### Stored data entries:

[Start of Attachment]

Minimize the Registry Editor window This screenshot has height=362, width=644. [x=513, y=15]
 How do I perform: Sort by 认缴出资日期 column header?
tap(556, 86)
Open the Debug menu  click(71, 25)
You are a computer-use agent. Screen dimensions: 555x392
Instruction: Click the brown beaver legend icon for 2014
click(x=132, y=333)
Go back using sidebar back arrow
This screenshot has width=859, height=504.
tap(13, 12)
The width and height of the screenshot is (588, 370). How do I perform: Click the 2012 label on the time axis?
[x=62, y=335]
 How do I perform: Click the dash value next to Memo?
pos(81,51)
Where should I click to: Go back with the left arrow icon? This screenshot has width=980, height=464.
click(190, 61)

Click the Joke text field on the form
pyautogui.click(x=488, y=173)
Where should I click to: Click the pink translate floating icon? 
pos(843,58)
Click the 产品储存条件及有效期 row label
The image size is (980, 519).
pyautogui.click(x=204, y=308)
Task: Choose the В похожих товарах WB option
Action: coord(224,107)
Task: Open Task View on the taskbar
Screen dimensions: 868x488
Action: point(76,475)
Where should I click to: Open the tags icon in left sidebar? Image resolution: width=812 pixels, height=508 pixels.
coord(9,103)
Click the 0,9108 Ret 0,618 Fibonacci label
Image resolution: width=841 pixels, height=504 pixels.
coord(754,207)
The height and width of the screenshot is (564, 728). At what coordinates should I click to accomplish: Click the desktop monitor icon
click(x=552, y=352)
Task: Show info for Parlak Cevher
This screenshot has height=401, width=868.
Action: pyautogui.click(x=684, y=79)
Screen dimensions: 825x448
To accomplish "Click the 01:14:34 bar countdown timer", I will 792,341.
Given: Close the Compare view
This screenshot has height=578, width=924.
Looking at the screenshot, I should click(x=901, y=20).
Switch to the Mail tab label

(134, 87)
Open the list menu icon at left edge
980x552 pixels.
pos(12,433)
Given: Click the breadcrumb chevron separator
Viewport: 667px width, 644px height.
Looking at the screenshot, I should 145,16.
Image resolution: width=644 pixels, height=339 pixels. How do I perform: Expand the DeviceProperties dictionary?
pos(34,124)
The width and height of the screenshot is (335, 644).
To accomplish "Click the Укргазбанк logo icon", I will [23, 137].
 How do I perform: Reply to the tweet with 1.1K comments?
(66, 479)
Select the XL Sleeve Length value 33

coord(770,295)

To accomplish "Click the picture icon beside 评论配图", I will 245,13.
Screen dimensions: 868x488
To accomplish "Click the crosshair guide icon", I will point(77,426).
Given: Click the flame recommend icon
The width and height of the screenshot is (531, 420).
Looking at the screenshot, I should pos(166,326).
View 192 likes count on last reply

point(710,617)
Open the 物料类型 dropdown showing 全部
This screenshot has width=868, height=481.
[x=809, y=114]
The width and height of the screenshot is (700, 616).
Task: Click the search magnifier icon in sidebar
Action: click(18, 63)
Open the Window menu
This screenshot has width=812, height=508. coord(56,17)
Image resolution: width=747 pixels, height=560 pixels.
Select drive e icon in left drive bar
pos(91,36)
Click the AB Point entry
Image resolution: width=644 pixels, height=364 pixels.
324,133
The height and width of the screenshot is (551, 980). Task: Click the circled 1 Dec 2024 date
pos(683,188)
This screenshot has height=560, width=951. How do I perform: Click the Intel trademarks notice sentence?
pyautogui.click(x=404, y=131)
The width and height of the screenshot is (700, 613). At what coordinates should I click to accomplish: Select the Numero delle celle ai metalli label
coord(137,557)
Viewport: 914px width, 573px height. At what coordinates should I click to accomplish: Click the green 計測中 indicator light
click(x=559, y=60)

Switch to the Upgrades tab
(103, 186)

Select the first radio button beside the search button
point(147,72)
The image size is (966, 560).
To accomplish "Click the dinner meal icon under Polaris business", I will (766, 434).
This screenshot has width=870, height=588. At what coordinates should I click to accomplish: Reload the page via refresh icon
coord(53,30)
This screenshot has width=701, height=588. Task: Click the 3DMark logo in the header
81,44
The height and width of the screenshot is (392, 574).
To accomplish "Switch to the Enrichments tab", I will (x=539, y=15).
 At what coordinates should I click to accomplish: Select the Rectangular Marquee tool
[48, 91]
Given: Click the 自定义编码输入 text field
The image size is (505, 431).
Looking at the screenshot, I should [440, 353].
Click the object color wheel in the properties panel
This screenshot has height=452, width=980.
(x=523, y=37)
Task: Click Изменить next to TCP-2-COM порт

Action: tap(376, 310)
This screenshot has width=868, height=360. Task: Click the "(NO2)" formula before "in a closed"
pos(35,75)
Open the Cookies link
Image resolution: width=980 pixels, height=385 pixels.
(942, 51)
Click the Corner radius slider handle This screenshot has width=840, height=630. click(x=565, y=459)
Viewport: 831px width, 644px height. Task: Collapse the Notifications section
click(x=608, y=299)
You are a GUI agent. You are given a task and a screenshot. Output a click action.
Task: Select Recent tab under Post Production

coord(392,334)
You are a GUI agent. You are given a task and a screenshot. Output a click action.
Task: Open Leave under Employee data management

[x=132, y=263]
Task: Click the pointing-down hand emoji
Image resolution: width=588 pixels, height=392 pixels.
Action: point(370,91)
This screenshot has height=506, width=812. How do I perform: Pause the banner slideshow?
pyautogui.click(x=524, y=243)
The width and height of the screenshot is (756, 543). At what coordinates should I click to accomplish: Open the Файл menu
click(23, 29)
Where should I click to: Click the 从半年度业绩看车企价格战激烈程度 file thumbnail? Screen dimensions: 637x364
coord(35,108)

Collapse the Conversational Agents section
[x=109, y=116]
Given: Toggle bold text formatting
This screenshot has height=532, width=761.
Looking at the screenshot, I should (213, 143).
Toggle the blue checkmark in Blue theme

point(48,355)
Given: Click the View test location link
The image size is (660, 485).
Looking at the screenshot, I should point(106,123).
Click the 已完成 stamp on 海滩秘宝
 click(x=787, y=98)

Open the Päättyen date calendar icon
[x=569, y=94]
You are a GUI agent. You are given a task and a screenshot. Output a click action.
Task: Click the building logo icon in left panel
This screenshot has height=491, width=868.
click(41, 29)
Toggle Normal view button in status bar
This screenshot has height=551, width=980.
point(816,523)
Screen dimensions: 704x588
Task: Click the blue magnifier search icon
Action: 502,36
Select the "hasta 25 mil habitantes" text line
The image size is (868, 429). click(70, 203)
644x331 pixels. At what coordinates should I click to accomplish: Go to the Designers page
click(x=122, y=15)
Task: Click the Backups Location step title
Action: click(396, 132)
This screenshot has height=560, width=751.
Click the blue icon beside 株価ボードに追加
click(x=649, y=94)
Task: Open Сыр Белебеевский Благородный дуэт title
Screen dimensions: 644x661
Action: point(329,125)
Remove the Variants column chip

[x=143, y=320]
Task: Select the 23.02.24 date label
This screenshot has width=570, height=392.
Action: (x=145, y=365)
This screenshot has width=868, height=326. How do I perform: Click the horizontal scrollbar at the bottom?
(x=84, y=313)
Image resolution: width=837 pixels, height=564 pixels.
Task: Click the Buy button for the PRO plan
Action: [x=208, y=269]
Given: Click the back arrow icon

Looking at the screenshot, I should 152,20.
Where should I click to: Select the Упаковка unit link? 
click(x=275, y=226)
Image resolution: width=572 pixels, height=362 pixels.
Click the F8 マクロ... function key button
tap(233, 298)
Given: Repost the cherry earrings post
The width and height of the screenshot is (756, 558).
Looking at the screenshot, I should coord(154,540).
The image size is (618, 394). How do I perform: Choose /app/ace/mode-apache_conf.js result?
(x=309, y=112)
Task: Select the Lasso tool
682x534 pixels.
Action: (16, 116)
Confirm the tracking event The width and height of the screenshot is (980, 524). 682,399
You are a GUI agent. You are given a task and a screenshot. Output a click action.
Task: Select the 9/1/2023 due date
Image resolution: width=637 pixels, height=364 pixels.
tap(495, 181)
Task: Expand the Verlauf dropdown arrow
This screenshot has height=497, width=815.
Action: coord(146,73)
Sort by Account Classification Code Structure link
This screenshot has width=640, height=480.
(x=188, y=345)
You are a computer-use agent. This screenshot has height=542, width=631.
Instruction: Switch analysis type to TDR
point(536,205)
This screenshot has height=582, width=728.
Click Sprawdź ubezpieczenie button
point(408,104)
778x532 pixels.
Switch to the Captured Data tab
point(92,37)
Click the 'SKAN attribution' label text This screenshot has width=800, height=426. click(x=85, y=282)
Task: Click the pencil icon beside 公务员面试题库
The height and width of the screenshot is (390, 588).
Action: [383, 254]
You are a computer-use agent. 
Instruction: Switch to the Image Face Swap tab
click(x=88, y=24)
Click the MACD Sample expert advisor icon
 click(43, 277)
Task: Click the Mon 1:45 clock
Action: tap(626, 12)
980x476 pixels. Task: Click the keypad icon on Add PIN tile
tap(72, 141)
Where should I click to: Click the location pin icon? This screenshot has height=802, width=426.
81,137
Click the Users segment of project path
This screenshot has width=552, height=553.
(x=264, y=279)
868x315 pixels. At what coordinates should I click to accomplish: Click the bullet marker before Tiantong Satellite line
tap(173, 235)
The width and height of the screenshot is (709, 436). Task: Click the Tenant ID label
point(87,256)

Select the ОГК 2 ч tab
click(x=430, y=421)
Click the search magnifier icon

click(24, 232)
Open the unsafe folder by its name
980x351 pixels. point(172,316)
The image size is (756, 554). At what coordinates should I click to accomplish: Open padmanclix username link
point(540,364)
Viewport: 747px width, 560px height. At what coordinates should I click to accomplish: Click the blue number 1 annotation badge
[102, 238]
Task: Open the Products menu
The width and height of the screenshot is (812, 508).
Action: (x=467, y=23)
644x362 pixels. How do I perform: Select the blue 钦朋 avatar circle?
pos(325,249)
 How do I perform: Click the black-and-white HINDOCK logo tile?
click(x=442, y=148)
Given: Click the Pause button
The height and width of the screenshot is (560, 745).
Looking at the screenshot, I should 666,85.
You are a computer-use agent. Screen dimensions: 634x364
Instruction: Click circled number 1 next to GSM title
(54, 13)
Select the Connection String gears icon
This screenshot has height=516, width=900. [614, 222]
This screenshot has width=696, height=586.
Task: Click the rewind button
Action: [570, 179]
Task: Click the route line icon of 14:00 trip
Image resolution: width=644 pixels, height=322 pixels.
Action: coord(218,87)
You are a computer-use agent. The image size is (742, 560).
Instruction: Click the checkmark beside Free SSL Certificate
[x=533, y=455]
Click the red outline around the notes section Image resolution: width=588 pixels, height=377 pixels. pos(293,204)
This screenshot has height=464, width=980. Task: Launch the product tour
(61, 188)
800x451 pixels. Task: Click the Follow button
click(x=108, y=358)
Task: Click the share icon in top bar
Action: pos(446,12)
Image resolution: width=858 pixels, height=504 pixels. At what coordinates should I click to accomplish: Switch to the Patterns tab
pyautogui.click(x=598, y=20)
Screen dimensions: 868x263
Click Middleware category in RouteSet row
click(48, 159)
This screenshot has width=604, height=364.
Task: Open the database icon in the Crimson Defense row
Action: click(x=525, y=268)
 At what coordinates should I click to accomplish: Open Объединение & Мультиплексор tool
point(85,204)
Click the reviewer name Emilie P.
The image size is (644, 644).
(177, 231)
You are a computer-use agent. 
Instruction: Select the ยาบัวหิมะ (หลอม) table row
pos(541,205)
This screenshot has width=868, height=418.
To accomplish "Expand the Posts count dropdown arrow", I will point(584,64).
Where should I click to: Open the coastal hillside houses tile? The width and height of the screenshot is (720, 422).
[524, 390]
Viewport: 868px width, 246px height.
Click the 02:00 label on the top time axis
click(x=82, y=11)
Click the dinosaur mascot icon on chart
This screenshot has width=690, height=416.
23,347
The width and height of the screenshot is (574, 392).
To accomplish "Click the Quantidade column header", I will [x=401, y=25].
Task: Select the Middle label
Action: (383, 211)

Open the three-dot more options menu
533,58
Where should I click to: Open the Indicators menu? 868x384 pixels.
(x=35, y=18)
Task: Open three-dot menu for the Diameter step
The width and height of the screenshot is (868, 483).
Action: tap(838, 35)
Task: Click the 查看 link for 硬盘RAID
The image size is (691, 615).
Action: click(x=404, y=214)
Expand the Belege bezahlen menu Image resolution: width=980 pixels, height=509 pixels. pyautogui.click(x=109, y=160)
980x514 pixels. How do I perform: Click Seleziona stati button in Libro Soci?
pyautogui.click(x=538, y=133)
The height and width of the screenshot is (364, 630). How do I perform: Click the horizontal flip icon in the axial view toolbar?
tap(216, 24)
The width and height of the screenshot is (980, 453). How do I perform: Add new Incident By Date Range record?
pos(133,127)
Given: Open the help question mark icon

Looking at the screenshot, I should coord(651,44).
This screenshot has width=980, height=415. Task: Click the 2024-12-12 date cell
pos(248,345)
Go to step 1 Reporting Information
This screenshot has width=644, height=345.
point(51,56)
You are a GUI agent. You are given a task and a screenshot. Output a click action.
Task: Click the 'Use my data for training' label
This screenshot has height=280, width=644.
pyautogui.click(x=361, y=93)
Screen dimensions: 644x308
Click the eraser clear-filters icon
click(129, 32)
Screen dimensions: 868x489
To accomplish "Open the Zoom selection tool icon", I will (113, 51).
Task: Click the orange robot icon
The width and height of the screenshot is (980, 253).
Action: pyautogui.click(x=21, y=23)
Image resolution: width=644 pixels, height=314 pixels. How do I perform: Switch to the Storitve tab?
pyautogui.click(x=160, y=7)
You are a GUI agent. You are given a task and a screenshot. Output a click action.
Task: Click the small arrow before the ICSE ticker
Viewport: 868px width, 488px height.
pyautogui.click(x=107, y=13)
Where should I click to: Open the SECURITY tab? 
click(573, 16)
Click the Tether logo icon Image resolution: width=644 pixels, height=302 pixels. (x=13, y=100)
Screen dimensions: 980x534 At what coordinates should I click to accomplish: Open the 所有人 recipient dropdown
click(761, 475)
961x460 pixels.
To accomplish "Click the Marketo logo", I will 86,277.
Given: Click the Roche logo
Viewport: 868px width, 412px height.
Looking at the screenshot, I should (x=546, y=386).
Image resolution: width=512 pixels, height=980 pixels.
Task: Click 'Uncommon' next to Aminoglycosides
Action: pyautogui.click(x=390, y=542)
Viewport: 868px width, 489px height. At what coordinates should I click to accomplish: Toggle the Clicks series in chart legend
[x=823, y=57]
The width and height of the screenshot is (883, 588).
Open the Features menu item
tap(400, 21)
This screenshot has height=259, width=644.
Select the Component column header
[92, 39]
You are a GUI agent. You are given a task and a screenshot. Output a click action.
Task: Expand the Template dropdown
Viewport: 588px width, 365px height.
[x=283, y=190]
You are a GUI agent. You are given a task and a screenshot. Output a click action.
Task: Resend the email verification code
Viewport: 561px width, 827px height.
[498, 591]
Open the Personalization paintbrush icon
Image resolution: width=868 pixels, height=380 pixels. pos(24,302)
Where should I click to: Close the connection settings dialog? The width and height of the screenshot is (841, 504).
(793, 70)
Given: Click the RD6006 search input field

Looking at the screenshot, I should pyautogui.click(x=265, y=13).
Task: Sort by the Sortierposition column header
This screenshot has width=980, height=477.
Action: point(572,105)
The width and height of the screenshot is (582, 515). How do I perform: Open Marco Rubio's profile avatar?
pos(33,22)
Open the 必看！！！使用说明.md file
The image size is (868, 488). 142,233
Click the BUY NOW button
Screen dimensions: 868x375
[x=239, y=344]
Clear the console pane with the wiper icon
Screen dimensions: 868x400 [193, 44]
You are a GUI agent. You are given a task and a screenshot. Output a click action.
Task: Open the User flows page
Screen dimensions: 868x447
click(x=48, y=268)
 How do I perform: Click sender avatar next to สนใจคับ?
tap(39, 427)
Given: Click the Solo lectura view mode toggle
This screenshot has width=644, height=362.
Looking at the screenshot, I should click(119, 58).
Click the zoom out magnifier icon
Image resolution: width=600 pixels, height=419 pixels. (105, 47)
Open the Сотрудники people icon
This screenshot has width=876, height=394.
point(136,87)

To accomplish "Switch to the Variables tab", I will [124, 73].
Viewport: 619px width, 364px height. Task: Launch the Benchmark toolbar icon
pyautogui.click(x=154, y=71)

[End of Attachment]

### Prompt:
Filter the data, keeping only the lines that contain "panel".

### Response box:
Click the object color wheel in the properties panel
Task: Click the building logo icon in left panel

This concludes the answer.